Por Carolina Fioratti
Atualizado em 12 jun 2020, 17h05 - Publicado em 12 jun 2020, 17h00

Na última quarta-feira (10), cientistas negros de todo o mundo pararam suas produções em forma de protesto contra o racismo na academia. A iniciativa, chamada de Strike for Black Lives (em português, “greve pelas vidas negras”), foi motivada pela onda de manifestações em reação ao assassinato de George Floyd por um policial em Minneapolis, nos EUA. 

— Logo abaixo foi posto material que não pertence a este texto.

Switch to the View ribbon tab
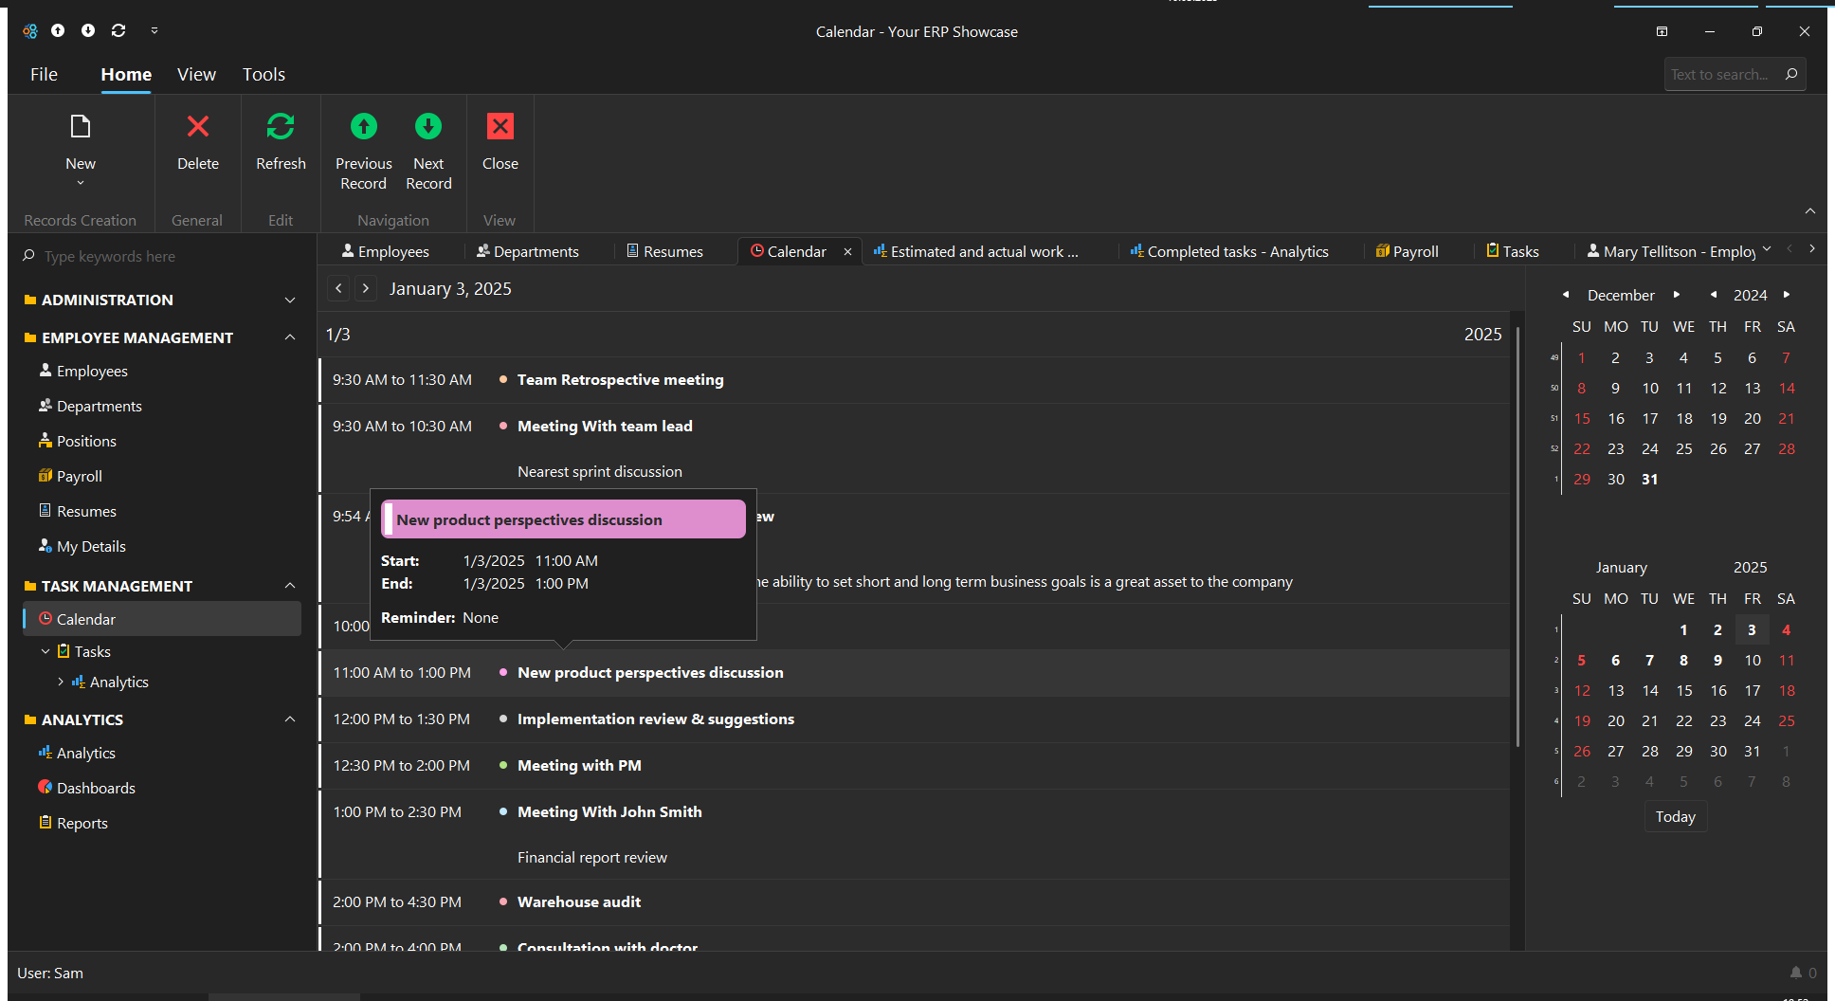The height and width of the screenshot is (1001, 1835). coord(196,74)
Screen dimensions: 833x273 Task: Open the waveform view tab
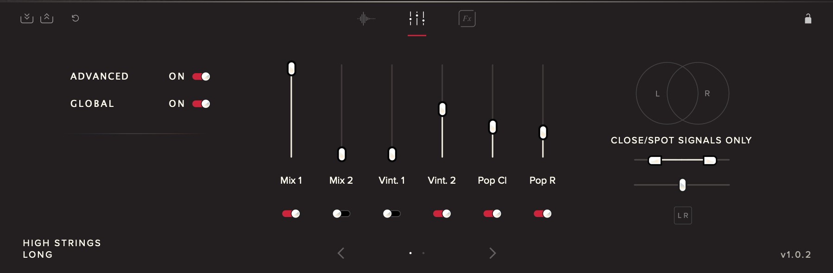[x=366, y=19]
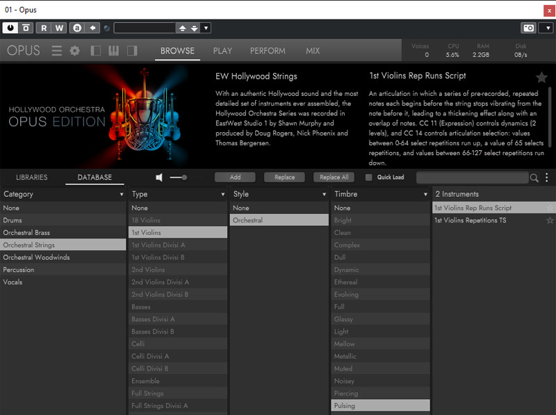Open the Opus hamburger main menu
The image size is (556, 415).
pyautogui.click(x=57, y=51)
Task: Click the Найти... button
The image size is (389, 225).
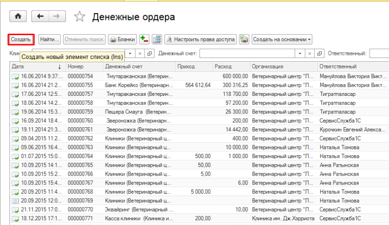Action: [50, 39]
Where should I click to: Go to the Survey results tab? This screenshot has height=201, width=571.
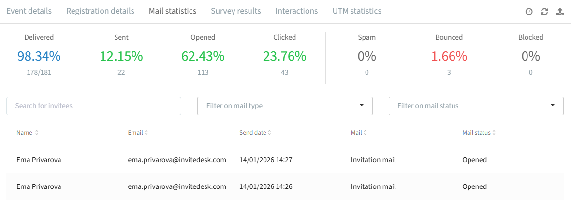coord(235,11)
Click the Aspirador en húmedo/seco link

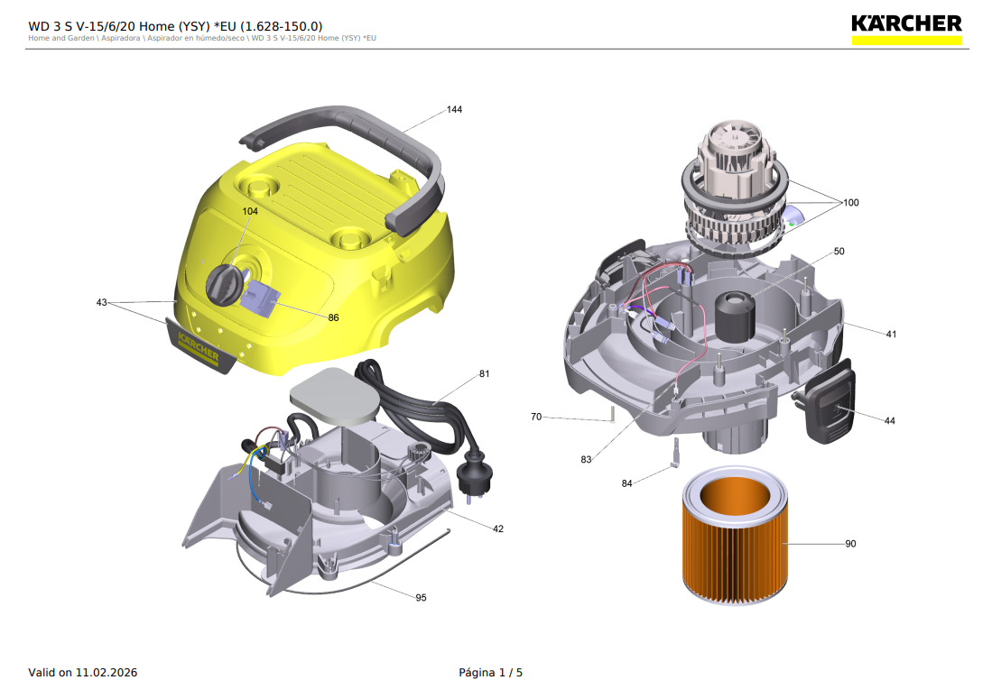coord(194,38)
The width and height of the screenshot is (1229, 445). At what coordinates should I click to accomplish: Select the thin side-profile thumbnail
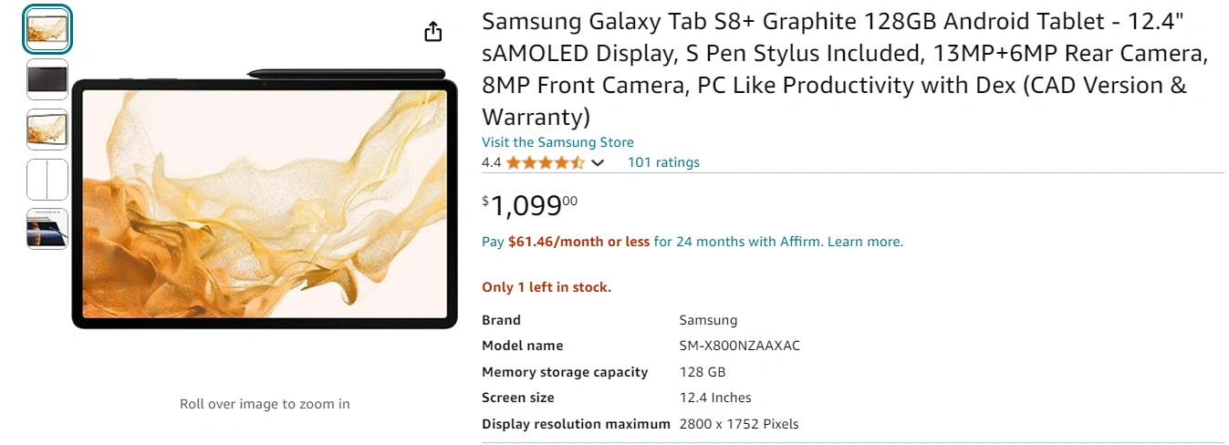47,179
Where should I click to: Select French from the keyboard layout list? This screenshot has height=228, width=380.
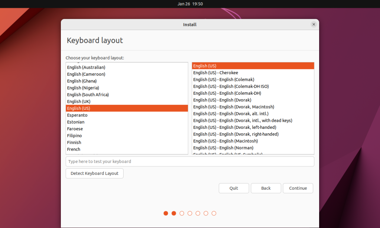(73, 149)
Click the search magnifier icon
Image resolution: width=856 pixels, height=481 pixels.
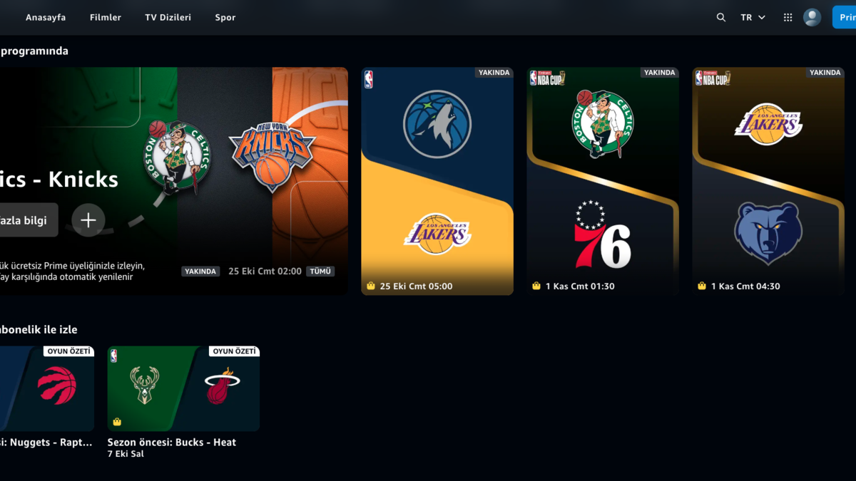pos(720,17)
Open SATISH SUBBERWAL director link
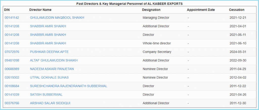 pyautogui.click(x=46, y=95)
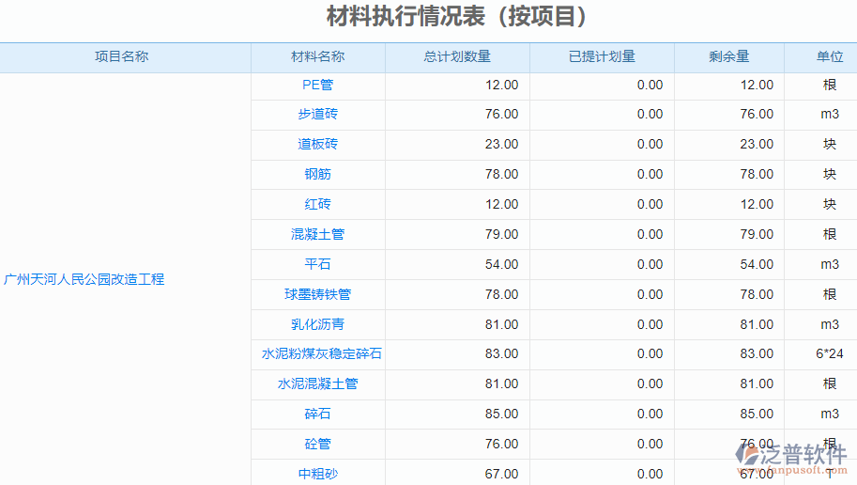Click the 中粗砂 material link
Image resolution: width=857 pixels, height=485 pixels.
[317, 474]
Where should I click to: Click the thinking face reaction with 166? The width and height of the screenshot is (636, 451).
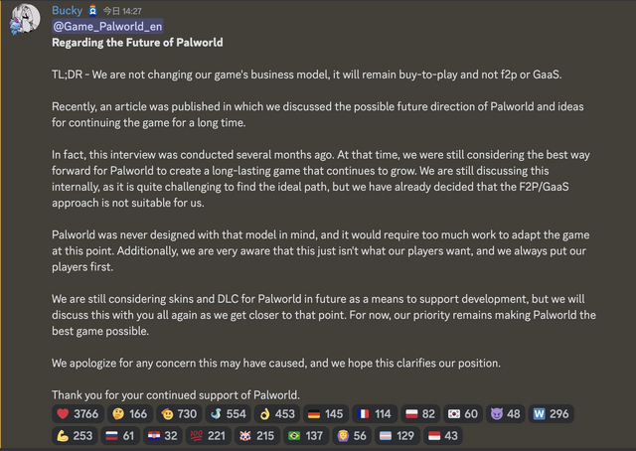[x=130, y=413]
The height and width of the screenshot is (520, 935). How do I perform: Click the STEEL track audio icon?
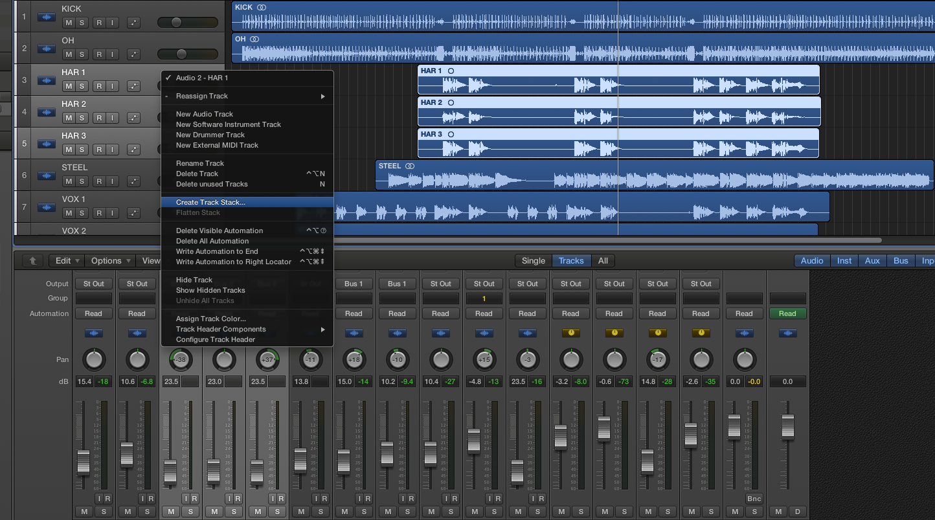pyautogui.click(x=46, y=175)
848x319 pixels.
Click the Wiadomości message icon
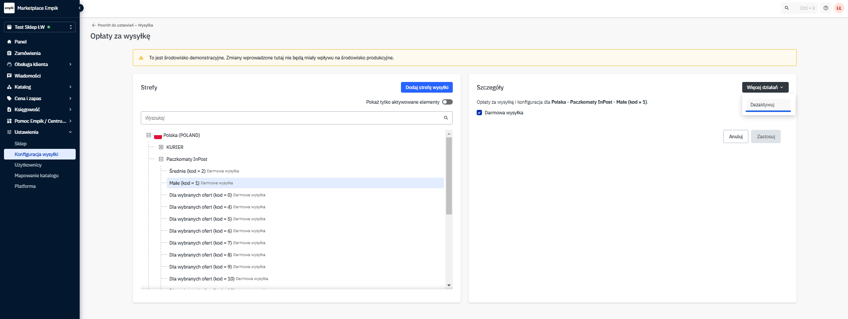[x=9, y=76]

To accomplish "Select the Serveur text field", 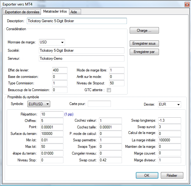I will (x=82, y=59).
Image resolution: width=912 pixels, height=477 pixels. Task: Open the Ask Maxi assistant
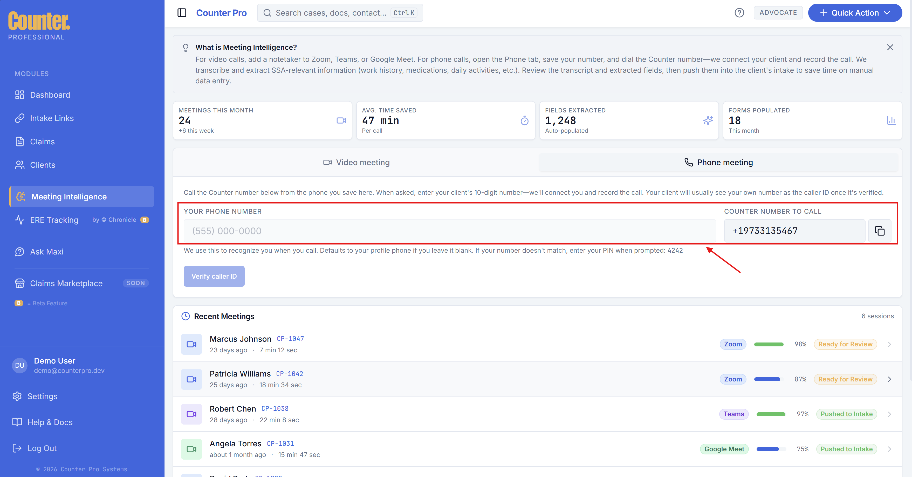point(47,252)
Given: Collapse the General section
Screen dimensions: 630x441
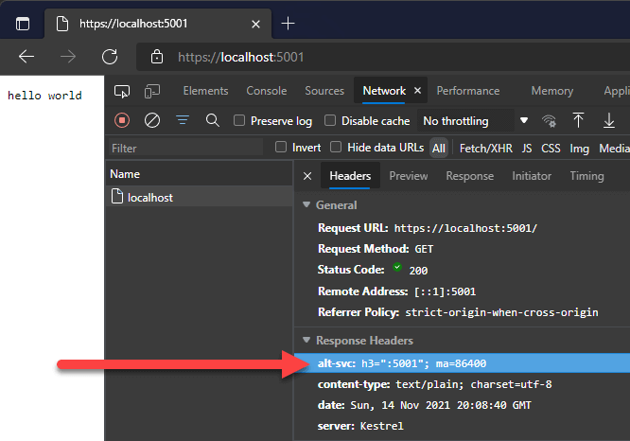Looking at the screenshot, I should [x=306, y=205].
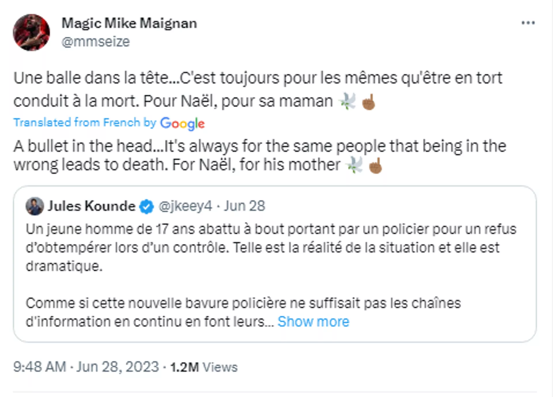
Task: Click the Google logo in translation notice
Action: [182, 123]
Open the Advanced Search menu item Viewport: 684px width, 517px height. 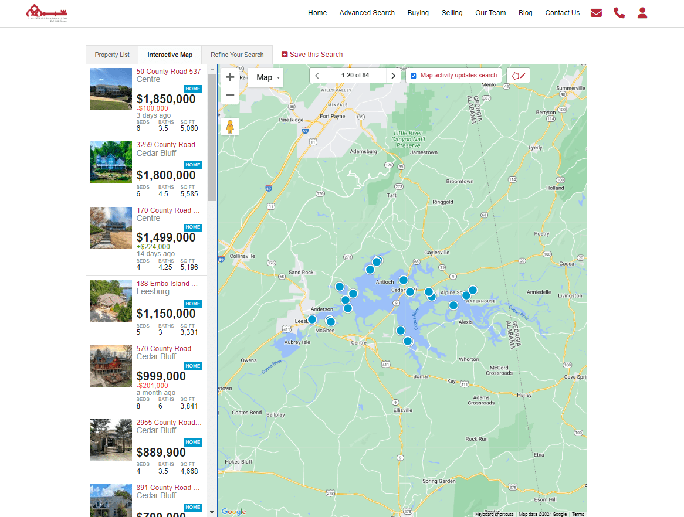367,12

A greve foi organizada pelo grupo Partículas pela Justiça – uma piada nerd nível Big Bang Theory, já que as organizadoras são um grupo especialistas em física de partículas que trabalham na Organização Europeia para a Pesquisa Nuclear (CERN). O objetivo inicial desse coletivo, fundado em 2018, era combater o machismo no mundo acadêmico. Na época, o Partículas pela Justiça redigiu uma nota de repúdio contra o teórico Alexandre Strumia – que afirmou em uma palestra na que as mulheres eram menos capazes do que os homens nas ciências exatas.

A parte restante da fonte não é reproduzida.